Что тут было непонятного? Это даже неожиданностью не стало – Виталий понимал, что, учитывая настроение Мэнтага, его арест был вопросом времени. Мэнтаг искал улику, которая позволила бы ему… Что он обнаружил?
– Вы поняли свои права? – терпеливо повторил сержант.
Виталий посмотрел на медсестру – миссис Болтон смущенно отвела взгляд, пальцы ее беспокойно теребили края рукавов. Конечно, ей неприятно… но не более того. Он так и не успел ничего ей объяснить. А теперь поздно. Все пошло прахом. До суда ему даже позвонить никому не позволят, кроме адвоката. Есть у него адвокат? Своего нет. Возьмется ли Спенсер защищать и его тоже?
– Вы поняли…
– Да, – странный голос. У Виталия першило в горле.
– Хорошо, – сказал сержант и крепко взял Виталия за правый локоть. Второй полицейский так же крепко взялся за Виталия слева, он оказался зажат, будто в тисках. Шаг влево, шаг вправо… Он не мог не только шага сделать, но и плечами пошевелить. Так и пошли к лифту. Виталий хотел оглянуться, ему нужно было встретиться взглядом с миссис Болтон, сказать ей, что он невиновен, и Айша невиновна тоже, он просто не успел ей объяснить… И с профессором поговорить не успел, а теперь и не сможет.
Поздно и глупо. Глупо и бесполезно. Бесполезно и безнадежно.
Они спустились в холл и под взглядами посетителей прошли к стоявшему в не предназначенном для парковки месте полицейскому автомобилю. Виталий поймал взгляд Фримена, сочувствующий, но все же отстраненный – да, мол, нелегко вам, но извините, сами виноваты.
Виталия усадили на заднее сиденье машины между патрульными, оба теперь молчали, да и ему сказать было нечего, Спенсеру он позвонит из участка, где его, конечно, будет ждать Мэнтаг. Вот кто точно не захочет выслушивать объяснений. А если послушает, то не поймет. А если поймет, то сочтет глупостью и попыткой увести следствие с пути его.

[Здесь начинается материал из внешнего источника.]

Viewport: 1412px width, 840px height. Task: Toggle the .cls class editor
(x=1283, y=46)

В висках стучали молоточки, и когда в кабинете Мэнтага Виталий захотел позвонить адвокату прежде, чем начнется официальный допрос, он не мог вспомнить номер, молоточки мешали думать, а то зачем бы ему вспоминать номер, записанный в памяти телефона?

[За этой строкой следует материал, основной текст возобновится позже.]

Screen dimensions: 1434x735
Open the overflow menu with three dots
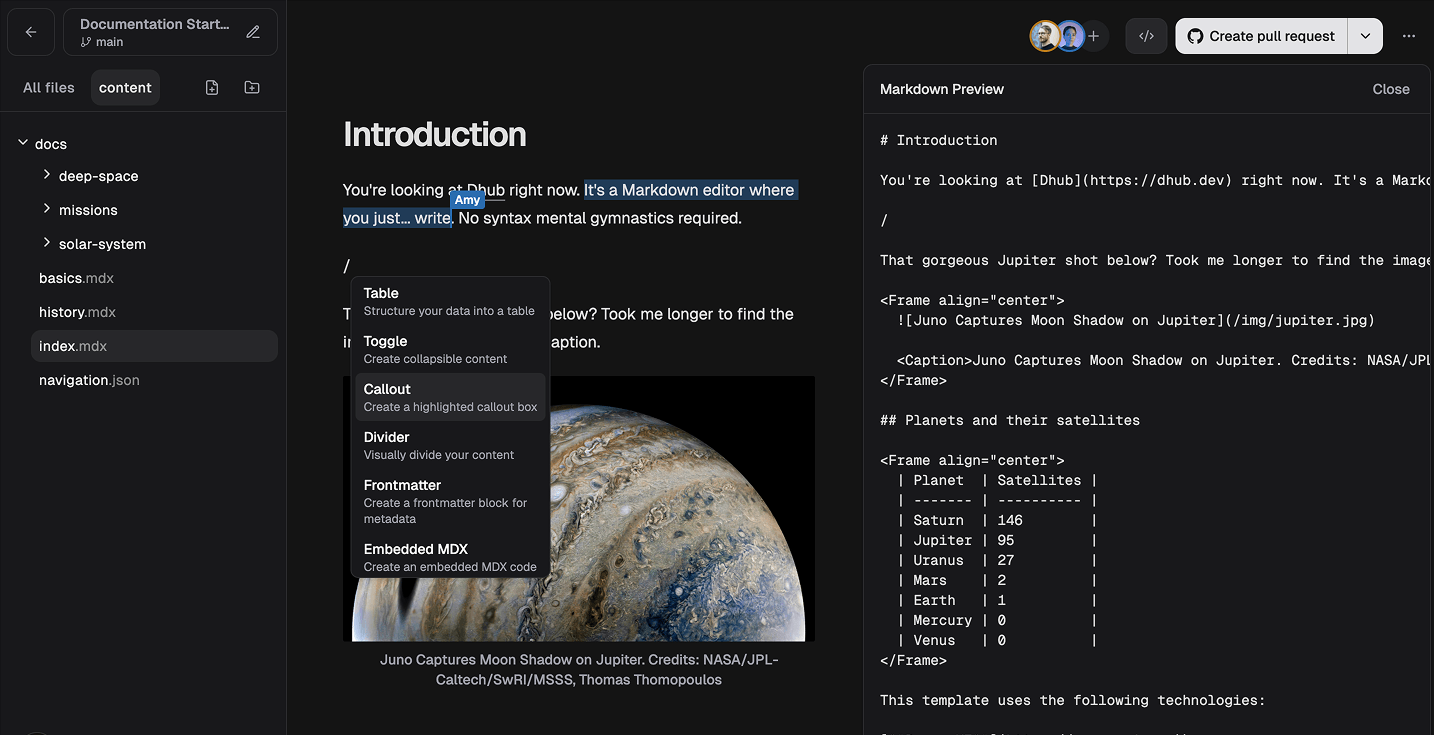point(1409,35)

– Если вам нужен Спенсер, – будто прочитал его мысли Мэнтаг, – то он будет здесь минут через десять, сейчас адвокат у вашей… у мисс Гилмор. Мобильный телефон у него отключен по понятной причине. Но Спенсер знает о вашем задержании. Хотите сигарету? Кофе? Чай?
Он же знает, что я не курю, – подумал Виталий. Издевается?
Стул оказался неудобным, и на этот раз под сиденьем не оказалось рычажка, чтобы изменить наклон спинки. Пришлось наклониться вперед, долго так не просидишь. Наверно, это и называется физическим воздействием – что еще может устроить следователь, чтобы заставить задержанного говорить правду, только правду и ничего, кроме правды?
Он всегда говорил правду, только правду… Но не всю правду, да.
На столе каким-то образом возникла чашка с плавающим в кипятке пакетиком "Липтона" (Виталий не обратил внимания – входил ли кто-то в кабинет, наверно, входил, не из воздуха же чашка материализовалась).
– Что вы еще обнаружили? – спросил он.
– Пейте чай, – сказал детектив, – остынет.
"Может, облить его кипятком? – мелькнула мысль. – И чего я этим добьюсь?"
Чай был вкусным, правда, без сахара Виталий пить не привык, а попросить (потребовать?) не решился. Повторять свой вопрос он тоже не собирался, Мэнтаг все прекрасно слышал, и, если не ответил сразу, то ответа не даст. Детектив смотрел на экран компьютера, Виталию не было видно, за чем следил перебегавший от строчки к строчке взгляд Мэнтага. Отчет какой-нибудь, не одним же только делом Дымова занимался полицейский детектив.
Дверь открылась, и быстрым шагом вошел Спенсер с неизменным кейсом и в том же костюме, в каком встречал Виталия в своем офисе.
– А, – сказал адвокат, – вы здесь, мистер Дымов? Мне сообщили о том, что вас задержали. Здравствуйте, Мэнтаг.
Детектив кивнул, не отрывая взгляда от экрана.
– Начнем? – спросил он.
Адвокат огляделся в поисках стула, выбрал наиболее, на его взгляд, удобный, стоявший у окна, придвинул к столу, положил на стол кейс, достал довольно пухлую папку, сел, наконец, и сказал:
– Сначала вопрос к мистеру Дымову. Мы так и не оформили наши отношения…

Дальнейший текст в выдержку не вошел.